## Stated task
Copy out the items below, replacing "Click" with "Tap" and keeping everything else the same. Leave out the pictures.

(Items for locating things on screen)
##############################

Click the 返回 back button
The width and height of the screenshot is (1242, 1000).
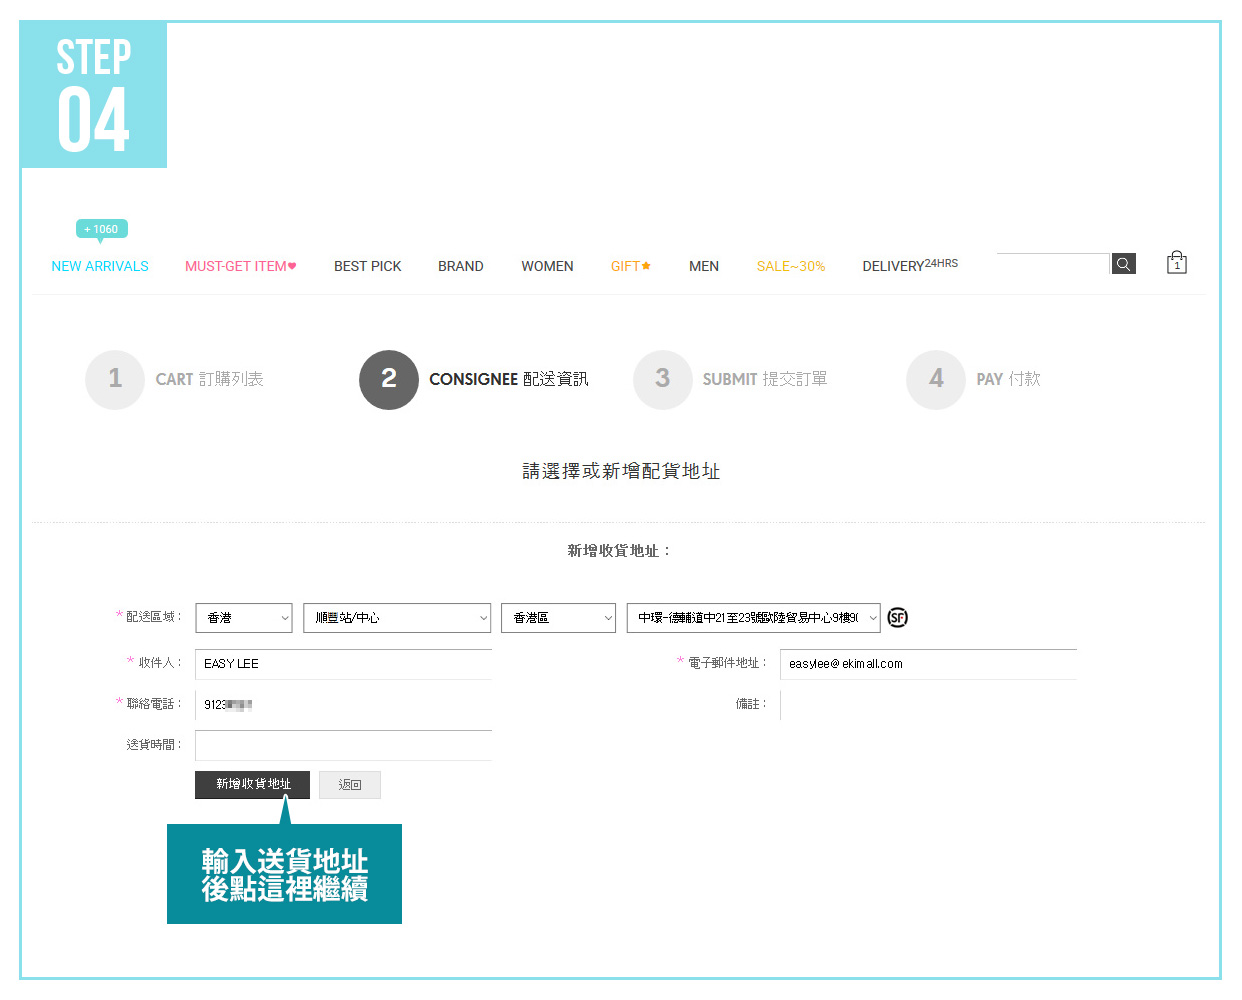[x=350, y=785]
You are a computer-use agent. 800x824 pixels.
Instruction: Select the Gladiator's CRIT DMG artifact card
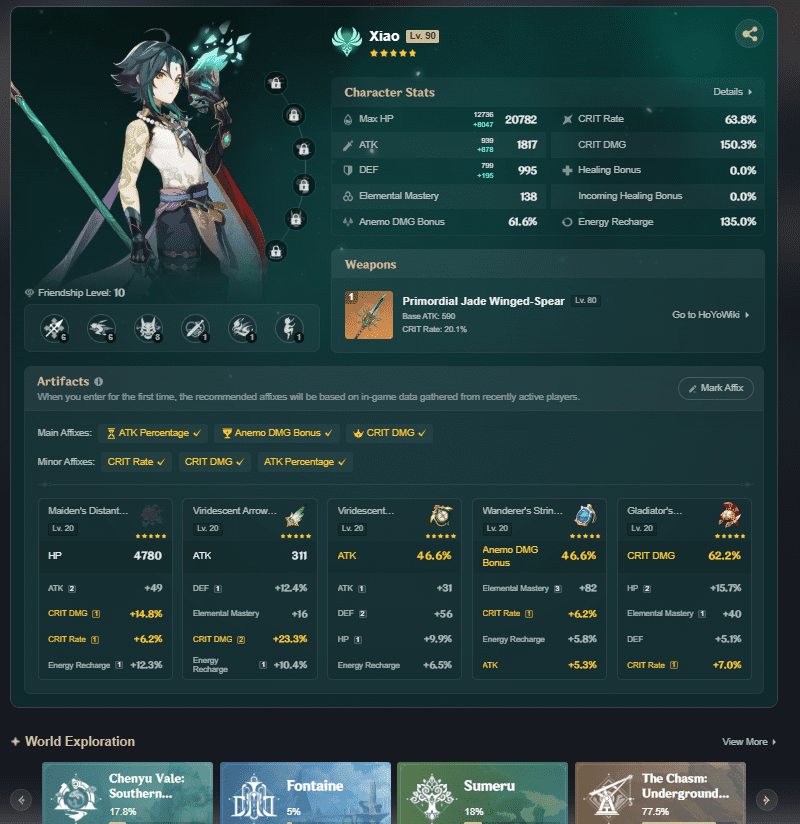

##############################

## Exercise answer
Tap the 返回 back button
The width and height of the screenshot is (1242, 1000).
[x=350, y=785]
You are a computer-use agent. 800x824 pixels.
Instruction: Select the Gladiator's CRIT DMG artifact card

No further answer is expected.